DO THIS
Render the entries from the first line through the line containing "center [562, 1129].", inclusive, as a numbered list without blank lines, and omit the pictures.

EXTRACTED ENTRIES
__________________________________________________

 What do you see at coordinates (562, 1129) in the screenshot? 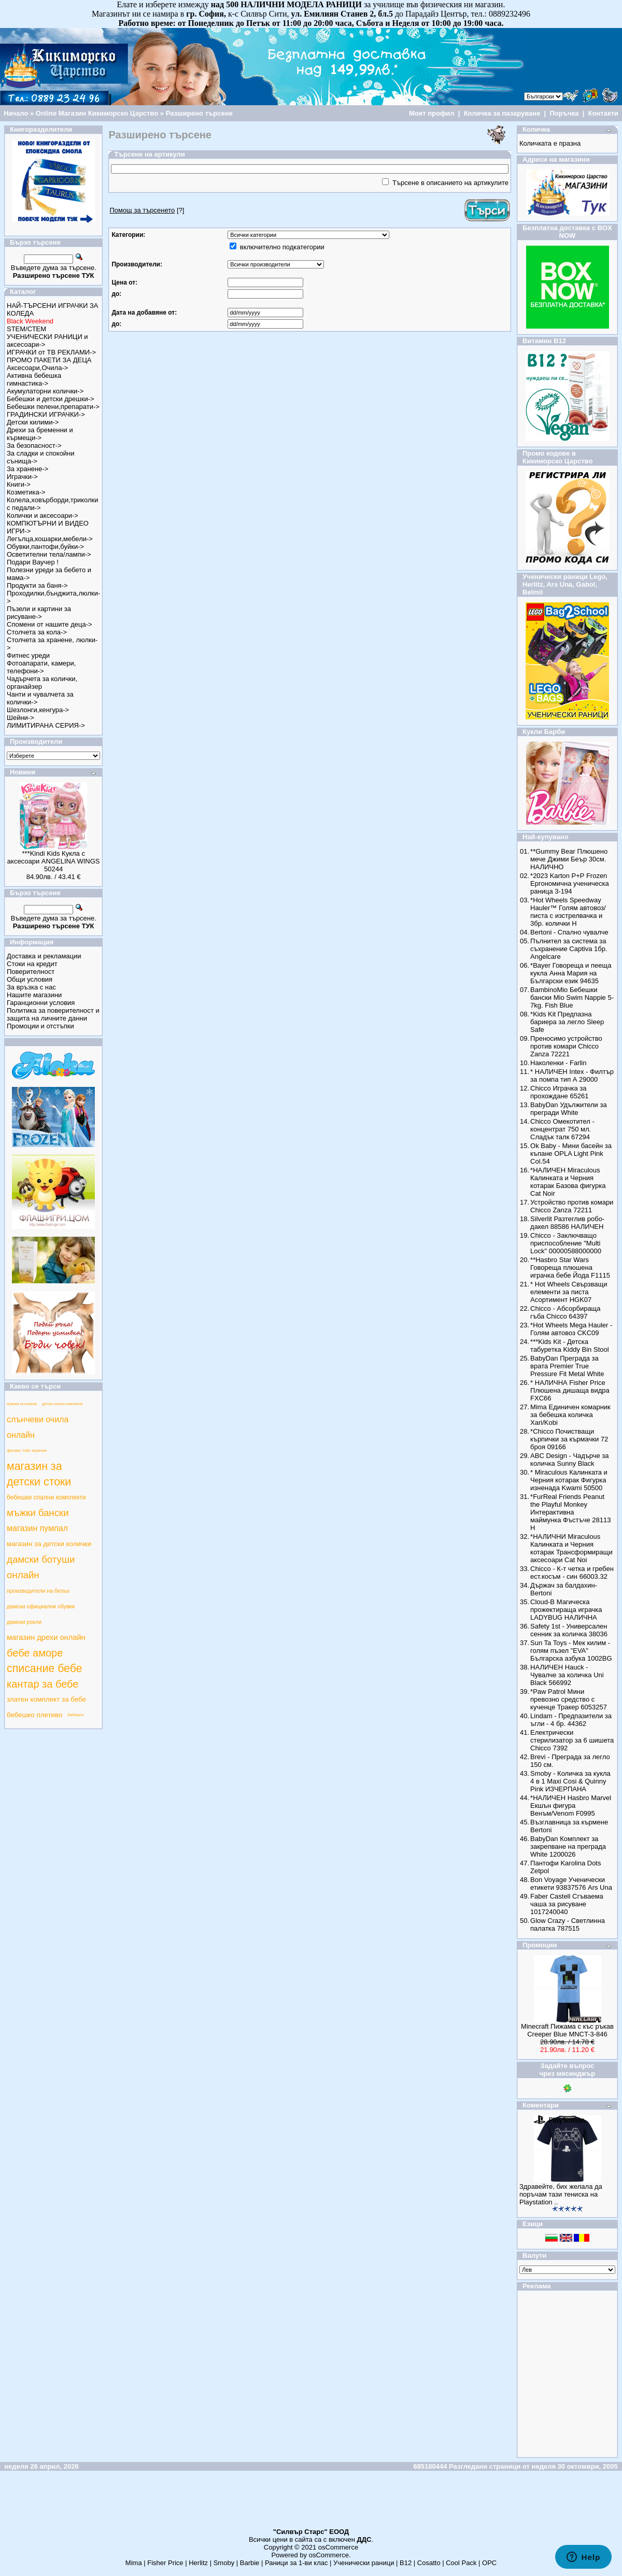
I see `Chicco Омекотител - концентрат 750 мл. Сладък талк 67294` at bounding box center [562, 1129].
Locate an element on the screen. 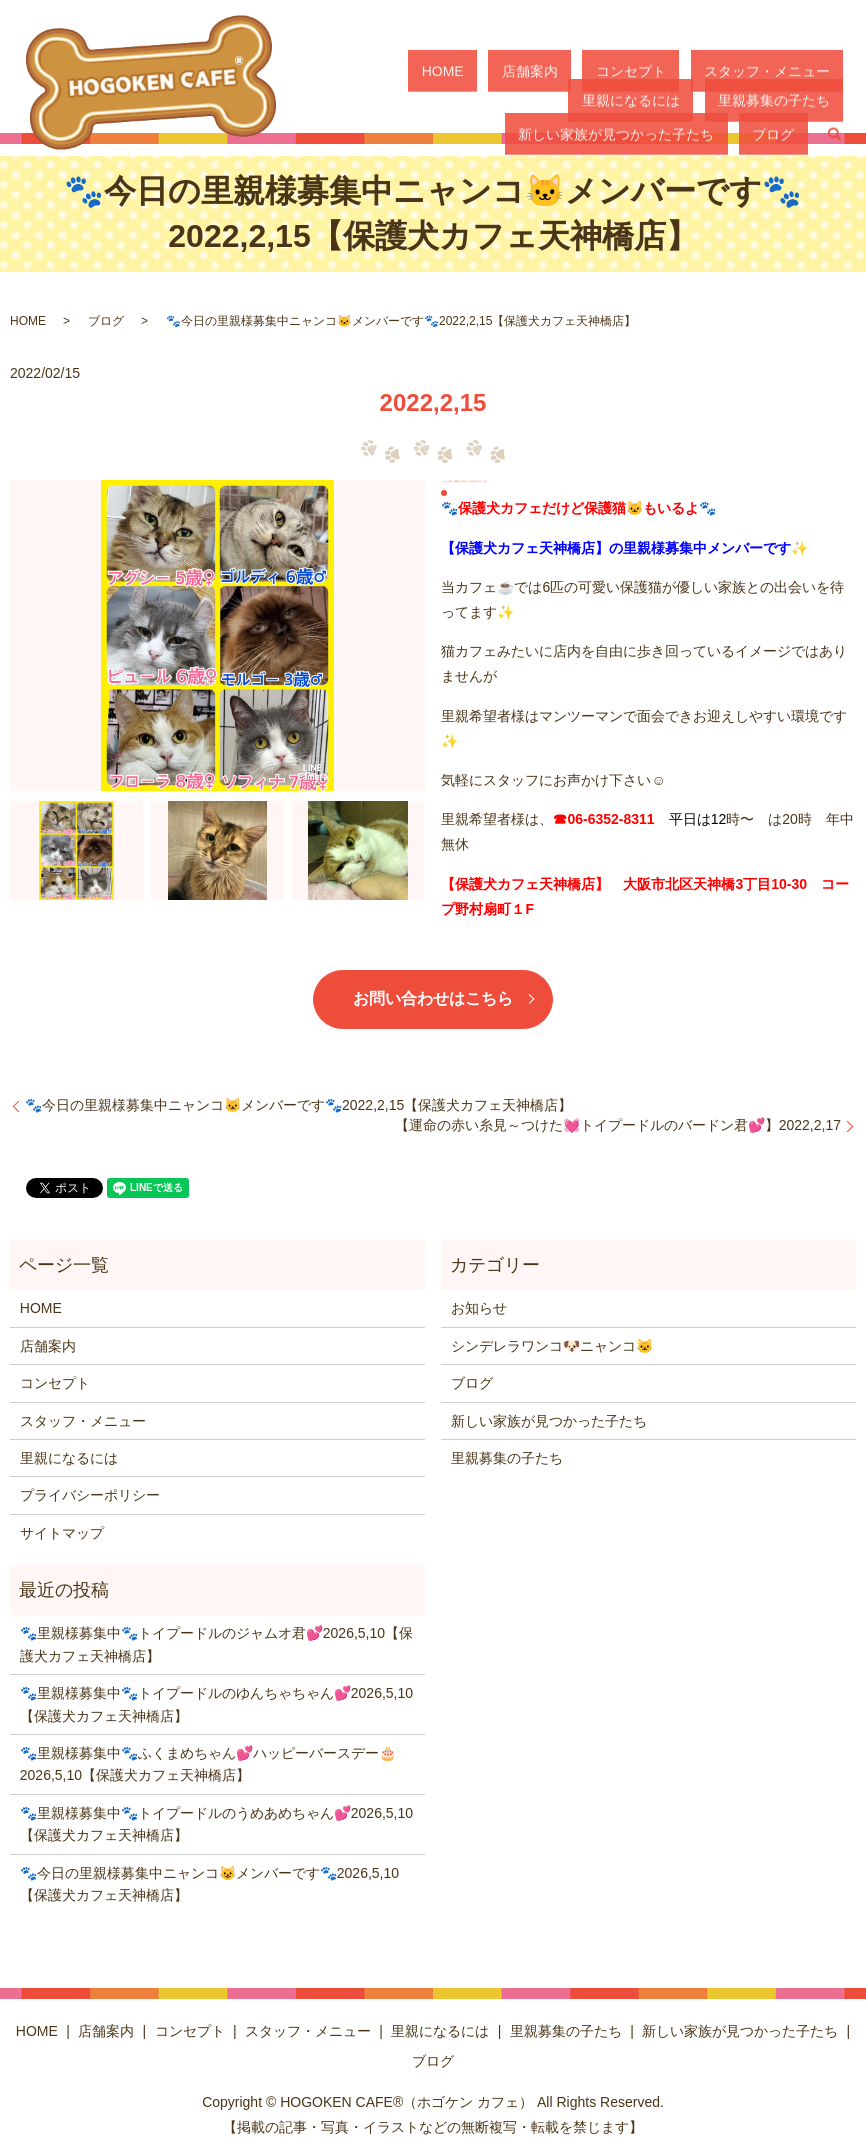 The height and width of the screenshot is (2154, 866). 🐾今日の里親様募集中ニャンコ😺メンバーです🐾2026,5,10【保護犬カフェ天神橋店】 is located at coordinates (209, 1884).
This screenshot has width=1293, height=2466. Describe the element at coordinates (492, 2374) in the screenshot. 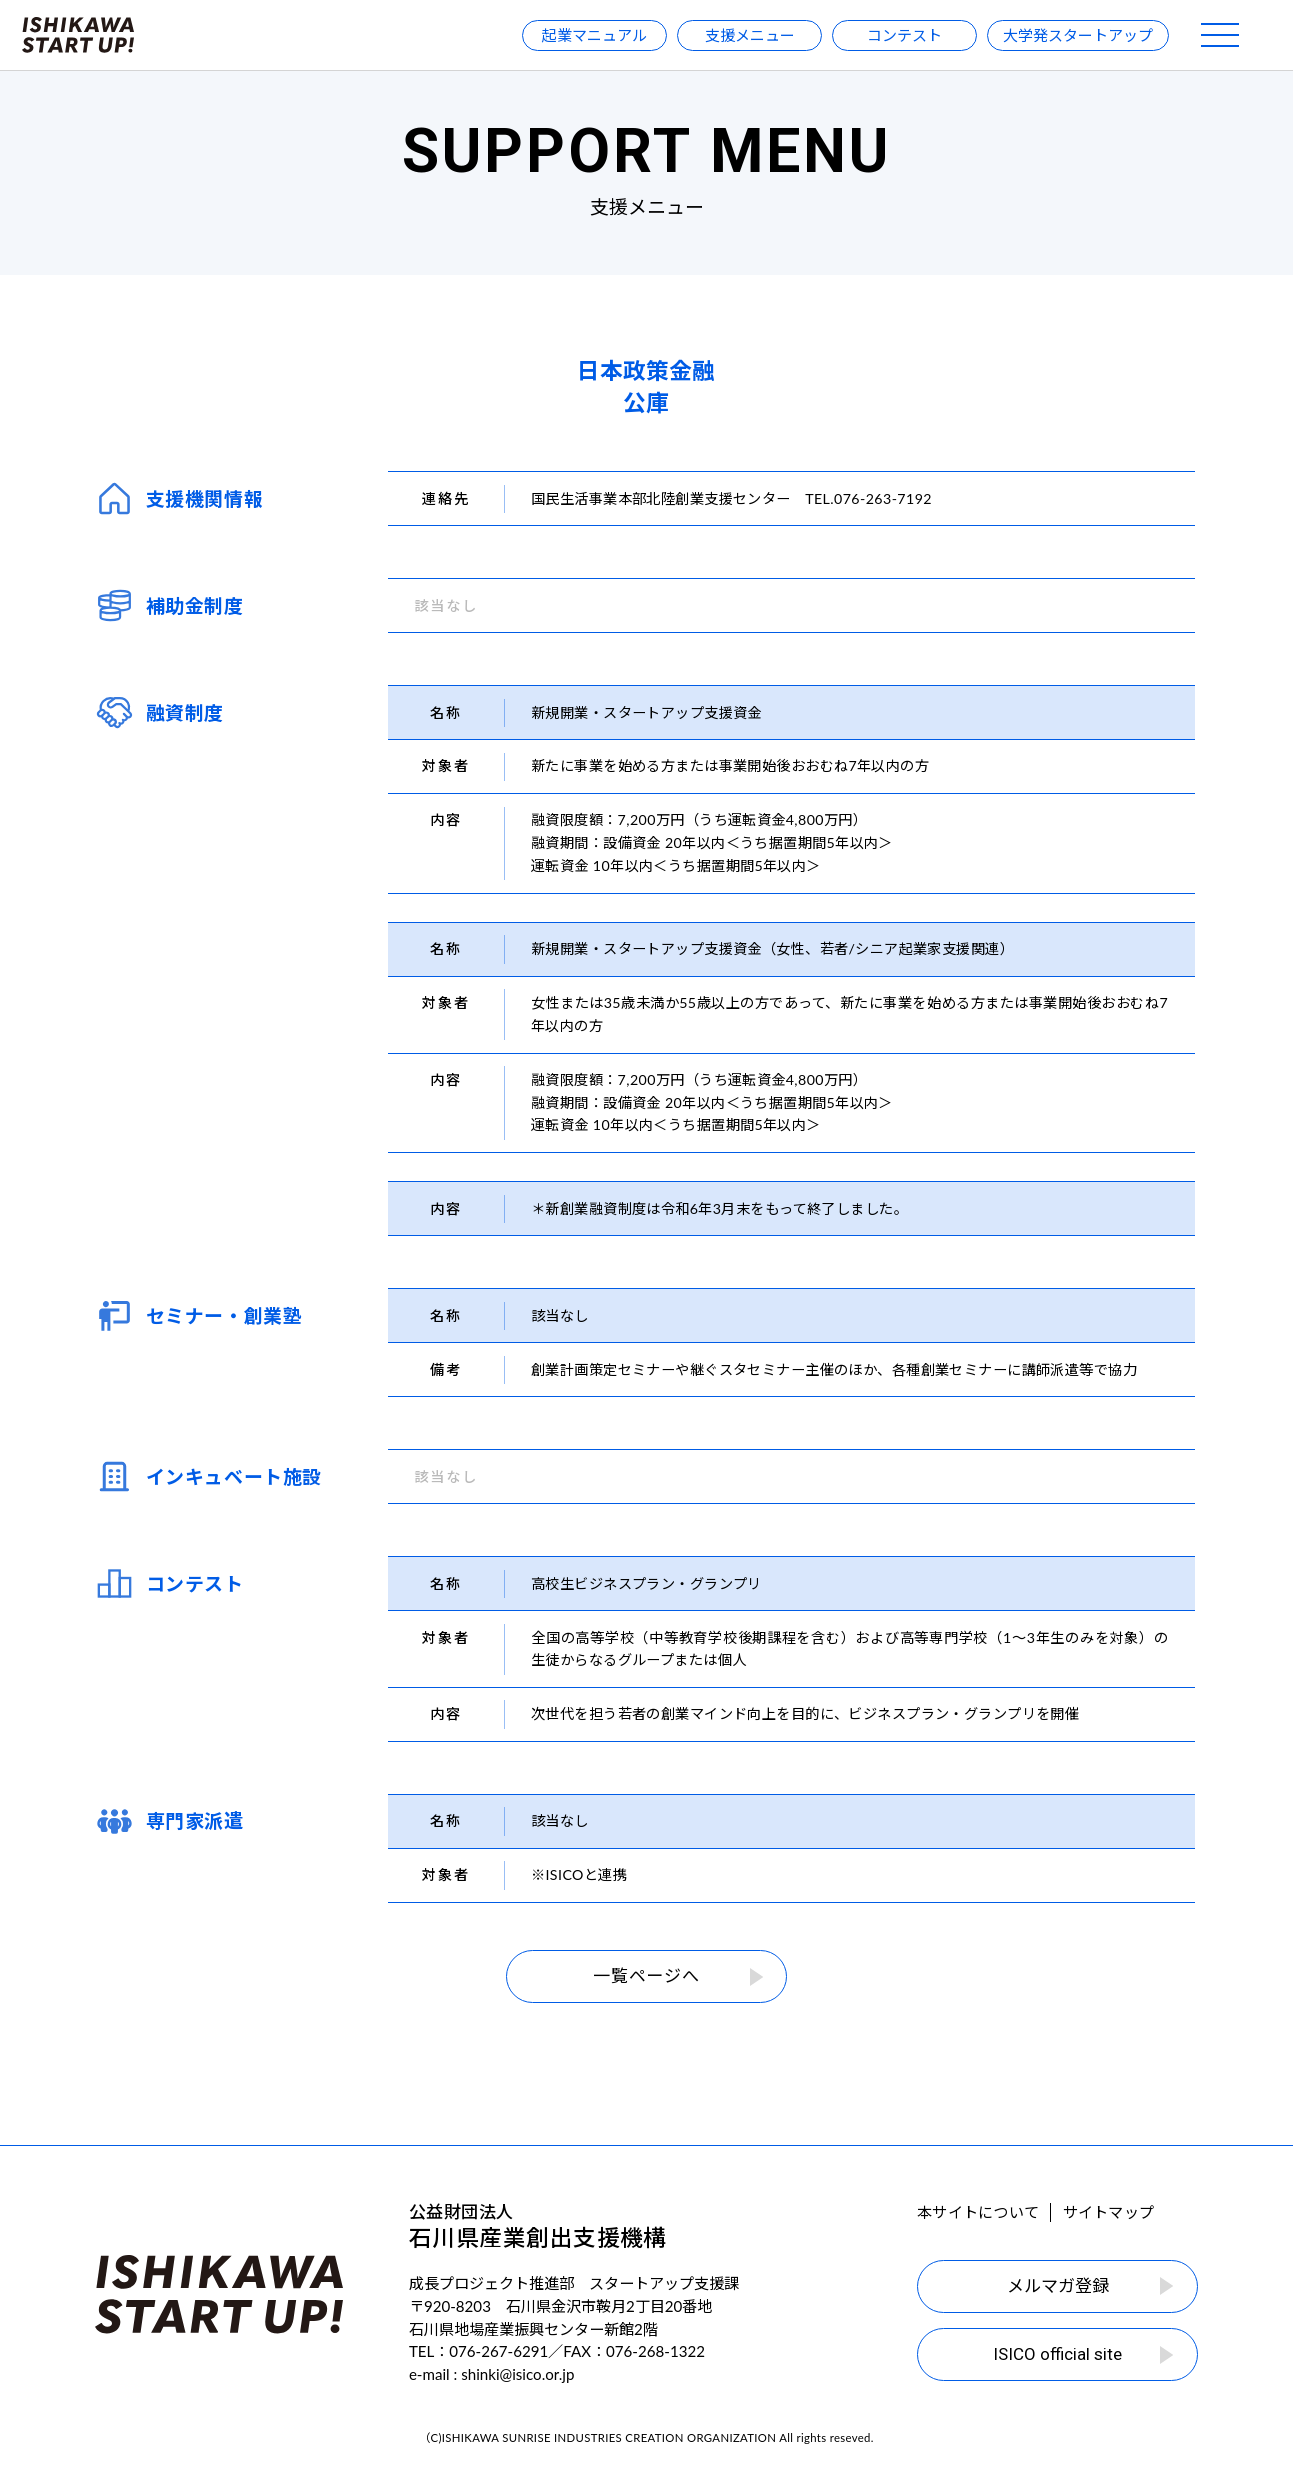

I see `e-mail : shinki@isico.or.jp` at that location.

__________________________________________________

RESPONSE BELOW
1.  What do you see at coordinates (562, 1129) in the screenshot? 
2. I see `Chicco Омекотител - концентрат 750 мл. Сладък талк 67294` at bounding box center [562, 1129].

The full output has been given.